Return all lines below containing the word "entry".

Stored records
-----
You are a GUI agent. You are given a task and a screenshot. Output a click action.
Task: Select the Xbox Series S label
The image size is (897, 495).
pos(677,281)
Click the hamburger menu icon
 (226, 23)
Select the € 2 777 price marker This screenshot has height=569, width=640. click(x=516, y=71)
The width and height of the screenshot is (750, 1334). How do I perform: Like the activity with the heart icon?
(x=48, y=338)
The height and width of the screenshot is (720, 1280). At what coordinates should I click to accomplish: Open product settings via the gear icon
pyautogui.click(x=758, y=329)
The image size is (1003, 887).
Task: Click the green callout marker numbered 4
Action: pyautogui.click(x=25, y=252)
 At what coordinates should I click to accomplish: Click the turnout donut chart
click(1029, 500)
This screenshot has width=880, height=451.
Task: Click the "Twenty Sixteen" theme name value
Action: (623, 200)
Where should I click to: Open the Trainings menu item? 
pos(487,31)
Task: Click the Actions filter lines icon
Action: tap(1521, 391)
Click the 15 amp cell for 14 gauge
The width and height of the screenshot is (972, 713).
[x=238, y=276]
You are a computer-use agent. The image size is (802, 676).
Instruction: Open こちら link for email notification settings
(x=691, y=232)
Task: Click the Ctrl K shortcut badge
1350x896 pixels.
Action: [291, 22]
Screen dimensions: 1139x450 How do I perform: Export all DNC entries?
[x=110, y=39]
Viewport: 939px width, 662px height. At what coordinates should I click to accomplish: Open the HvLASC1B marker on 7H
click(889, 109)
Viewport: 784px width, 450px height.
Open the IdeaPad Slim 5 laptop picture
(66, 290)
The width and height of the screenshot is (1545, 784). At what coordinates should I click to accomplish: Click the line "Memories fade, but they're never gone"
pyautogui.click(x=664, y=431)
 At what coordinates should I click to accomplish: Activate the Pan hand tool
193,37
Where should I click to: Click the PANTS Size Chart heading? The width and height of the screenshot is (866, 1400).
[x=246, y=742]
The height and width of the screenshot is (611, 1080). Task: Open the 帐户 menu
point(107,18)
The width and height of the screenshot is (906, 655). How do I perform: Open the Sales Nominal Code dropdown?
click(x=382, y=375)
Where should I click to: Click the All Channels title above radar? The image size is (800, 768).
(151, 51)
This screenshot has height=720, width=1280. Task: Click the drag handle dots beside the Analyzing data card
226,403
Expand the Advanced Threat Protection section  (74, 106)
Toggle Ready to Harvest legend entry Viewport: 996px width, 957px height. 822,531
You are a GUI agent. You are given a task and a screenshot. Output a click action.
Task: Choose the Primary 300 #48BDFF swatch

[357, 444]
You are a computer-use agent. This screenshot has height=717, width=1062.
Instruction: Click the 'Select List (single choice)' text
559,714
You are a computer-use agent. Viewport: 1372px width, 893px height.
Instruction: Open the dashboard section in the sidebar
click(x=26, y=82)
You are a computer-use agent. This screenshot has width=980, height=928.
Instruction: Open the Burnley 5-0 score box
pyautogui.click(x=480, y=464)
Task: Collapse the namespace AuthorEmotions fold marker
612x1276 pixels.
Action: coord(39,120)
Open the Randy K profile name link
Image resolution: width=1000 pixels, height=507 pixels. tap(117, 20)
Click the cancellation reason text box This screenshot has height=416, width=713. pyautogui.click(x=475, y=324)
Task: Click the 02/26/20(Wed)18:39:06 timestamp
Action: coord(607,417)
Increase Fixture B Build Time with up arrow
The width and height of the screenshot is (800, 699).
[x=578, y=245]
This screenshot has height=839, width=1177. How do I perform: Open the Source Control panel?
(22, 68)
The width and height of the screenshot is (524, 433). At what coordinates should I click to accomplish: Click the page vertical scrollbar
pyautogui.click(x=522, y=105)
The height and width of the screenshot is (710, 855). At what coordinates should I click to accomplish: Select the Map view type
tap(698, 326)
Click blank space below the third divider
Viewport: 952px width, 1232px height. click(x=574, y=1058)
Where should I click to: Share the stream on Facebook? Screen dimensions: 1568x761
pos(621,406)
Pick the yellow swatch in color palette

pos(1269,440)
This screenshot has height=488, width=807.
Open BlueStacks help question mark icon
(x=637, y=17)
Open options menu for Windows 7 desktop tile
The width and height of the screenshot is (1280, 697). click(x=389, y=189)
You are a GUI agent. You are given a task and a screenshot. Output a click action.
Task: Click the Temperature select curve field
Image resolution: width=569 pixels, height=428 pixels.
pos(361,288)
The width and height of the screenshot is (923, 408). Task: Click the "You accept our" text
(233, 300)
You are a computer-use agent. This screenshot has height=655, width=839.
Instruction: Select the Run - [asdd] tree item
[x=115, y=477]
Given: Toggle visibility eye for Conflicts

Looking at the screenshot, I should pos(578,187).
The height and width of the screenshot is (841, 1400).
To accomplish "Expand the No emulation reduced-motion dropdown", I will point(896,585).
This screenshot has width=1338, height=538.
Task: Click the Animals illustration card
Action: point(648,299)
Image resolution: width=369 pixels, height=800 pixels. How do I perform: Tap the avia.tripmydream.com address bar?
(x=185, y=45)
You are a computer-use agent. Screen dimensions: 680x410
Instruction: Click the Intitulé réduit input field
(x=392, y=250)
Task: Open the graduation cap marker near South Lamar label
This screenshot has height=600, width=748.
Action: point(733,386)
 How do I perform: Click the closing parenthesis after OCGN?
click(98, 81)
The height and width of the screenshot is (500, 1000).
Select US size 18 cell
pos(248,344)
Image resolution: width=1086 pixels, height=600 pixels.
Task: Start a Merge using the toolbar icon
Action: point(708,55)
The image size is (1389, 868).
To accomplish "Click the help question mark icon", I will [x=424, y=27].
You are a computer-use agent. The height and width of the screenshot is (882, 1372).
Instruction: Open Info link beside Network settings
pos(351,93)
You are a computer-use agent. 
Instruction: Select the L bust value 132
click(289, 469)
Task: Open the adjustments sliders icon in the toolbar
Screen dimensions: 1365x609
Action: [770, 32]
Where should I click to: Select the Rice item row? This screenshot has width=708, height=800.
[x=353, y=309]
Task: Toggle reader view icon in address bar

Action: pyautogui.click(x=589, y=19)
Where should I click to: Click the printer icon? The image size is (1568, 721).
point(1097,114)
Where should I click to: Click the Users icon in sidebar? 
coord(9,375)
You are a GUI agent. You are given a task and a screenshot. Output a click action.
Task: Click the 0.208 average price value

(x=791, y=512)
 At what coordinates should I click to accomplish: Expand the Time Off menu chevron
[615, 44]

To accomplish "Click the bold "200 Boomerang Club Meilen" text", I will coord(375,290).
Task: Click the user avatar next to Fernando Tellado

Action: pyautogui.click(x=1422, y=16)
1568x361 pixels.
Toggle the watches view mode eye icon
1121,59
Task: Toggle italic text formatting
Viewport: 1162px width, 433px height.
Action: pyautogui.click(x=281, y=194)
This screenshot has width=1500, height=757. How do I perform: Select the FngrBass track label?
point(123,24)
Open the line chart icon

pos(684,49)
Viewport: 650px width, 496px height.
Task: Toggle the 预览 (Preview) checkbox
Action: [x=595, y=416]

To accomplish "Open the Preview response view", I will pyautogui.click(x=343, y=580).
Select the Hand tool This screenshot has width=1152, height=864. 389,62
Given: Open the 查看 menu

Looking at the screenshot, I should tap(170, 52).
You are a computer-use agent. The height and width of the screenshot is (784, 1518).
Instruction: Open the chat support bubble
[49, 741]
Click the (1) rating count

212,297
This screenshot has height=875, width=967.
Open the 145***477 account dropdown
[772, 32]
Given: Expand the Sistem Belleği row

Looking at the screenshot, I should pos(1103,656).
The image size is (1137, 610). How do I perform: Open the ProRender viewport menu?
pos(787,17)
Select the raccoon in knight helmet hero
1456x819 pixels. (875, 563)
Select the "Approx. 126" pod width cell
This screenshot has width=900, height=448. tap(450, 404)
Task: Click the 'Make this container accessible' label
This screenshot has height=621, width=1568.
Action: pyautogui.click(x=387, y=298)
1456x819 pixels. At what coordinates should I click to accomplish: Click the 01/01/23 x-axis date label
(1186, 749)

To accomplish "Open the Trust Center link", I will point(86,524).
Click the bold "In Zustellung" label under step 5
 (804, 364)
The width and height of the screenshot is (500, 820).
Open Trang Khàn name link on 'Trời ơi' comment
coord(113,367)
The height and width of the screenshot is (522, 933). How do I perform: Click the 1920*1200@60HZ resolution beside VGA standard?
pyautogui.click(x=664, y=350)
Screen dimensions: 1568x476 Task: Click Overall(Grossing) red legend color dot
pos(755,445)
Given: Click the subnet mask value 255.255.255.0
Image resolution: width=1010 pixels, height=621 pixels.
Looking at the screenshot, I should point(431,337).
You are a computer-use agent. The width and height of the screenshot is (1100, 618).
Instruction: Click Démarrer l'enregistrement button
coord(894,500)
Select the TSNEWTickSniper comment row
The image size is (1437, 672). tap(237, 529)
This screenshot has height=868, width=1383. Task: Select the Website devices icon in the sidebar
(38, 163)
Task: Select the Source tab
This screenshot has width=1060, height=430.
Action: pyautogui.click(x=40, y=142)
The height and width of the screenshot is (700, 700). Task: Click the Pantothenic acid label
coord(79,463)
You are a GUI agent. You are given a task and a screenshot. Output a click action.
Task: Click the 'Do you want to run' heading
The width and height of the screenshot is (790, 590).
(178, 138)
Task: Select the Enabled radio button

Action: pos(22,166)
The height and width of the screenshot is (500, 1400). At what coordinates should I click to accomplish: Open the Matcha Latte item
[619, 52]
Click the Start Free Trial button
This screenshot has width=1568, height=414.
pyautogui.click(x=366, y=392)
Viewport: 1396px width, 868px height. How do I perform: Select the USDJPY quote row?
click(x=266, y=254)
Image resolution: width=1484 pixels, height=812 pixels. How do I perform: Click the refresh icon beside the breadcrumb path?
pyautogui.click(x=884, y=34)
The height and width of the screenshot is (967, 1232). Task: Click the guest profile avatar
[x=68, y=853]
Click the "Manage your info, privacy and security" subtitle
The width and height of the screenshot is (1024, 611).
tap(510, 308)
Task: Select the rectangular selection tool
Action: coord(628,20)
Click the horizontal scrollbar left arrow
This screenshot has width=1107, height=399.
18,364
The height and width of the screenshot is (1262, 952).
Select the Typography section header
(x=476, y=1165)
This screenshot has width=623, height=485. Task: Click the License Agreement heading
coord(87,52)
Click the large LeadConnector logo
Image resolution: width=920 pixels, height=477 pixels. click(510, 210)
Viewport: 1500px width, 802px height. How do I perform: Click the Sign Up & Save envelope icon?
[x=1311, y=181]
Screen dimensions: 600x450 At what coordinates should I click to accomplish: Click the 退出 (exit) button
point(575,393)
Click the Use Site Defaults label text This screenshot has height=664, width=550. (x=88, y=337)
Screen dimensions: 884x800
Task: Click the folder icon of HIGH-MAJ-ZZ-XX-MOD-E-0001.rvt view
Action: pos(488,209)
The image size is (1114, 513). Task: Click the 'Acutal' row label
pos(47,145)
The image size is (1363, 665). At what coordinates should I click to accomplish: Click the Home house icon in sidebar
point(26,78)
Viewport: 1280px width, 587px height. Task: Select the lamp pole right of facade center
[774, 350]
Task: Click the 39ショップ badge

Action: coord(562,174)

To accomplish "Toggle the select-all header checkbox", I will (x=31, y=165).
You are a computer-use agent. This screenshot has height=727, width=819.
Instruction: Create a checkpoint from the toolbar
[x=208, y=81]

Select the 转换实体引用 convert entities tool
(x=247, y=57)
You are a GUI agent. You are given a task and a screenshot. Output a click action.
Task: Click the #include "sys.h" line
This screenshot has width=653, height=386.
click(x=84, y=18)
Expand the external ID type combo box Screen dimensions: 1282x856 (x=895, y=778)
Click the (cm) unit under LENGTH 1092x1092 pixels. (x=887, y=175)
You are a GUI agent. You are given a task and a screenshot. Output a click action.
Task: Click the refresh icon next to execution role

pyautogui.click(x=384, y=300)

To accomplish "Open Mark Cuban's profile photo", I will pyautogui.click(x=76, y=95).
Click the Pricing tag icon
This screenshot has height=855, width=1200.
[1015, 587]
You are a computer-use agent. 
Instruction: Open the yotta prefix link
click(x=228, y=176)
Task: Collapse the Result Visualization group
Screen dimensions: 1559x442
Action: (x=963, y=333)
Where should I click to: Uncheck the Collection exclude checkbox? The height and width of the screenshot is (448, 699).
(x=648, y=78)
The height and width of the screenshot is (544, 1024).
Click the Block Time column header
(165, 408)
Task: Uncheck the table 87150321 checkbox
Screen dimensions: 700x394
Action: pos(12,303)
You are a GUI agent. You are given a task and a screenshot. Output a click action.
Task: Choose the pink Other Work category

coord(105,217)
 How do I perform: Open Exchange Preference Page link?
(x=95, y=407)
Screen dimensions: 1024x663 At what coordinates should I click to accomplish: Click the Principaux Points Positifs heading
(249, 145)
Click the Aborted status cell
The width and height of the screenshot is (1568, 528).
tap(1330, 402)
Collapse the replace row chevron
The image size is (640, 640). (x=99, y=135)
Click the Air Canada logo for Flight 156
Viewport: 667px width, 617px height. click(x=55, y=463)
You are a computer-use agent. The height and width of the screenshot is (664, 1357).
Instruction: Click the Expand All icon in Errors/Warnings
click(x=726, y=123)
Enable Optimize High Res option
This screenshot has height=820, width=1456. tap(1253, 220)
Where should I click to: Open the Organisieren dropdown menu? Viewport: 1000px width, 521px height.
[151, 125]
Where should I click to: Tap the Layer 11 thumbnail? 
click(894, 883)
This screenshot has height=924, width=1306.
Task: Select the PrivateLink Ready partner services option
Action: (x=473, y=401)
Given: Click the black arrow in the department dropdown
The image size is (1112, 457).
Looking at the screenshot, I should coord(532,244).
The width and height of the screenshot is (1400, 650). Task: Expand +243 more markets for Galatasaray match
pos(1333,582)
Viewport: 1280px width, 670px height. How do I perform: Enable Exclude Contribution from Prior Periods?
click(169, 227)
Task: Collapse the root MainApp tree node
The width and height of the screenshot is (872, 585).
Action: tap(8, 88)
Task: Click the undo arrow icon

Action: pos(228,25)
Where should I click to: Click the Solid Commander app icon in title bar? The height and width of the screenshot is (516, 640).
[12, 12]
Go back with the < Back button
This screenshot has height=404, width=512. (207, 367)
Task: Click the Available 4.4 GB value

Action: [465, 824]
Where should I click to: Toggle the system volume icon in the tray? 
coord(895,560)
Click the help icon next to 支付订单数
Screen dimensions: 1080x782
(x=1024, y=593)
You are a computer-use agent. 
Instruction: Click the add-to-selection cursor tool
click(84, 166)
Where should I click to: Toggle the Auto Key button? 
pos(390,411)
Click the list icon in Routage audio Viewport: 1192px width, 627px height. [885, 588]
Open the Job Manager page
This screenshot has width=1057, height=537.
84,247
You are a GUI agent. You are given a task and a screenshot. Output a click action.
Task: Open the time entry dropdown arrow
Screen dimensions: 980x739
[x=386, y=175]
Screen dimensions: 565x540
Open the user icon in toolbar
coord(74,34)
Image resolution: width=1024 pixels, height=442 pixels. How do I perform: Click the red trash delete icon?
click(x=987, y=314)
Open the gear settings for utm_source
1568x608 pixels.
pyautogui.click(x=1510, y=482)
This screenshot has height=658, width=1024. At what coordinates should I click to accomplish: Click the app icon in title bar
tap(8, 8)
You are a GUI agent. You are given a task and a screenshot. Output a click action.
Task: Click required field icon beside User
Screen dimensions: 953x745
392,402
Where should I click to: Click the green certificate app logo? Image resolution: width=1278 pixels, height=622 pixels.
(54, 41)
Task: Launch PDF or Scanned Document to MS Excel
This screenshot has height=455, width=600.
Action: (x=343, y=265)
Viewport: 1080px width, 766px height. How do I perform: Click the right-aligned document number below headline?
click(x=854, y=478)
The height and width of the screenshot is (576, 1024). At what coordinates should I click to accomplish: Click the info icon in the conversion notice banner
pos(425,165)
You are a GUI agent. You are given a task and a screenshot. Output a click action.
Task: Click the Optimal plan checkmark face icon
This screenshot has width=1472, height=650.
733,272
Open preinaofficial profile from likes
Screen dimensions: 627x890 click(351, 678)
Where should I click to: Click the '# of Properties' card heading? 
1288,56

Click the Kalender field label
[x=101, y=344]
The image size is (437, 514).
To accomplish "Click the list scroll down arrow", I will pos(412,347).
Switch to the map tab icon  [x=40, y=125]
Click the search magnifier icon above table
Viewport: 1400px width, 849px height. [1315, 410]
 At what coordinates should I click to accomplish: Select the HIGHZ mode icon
-----
● **RESULT**:
Toggle Ready to Harvest legend entry Viewport: 996px width, 957px height. 822,531
Task: Open the time entry dropdown arrow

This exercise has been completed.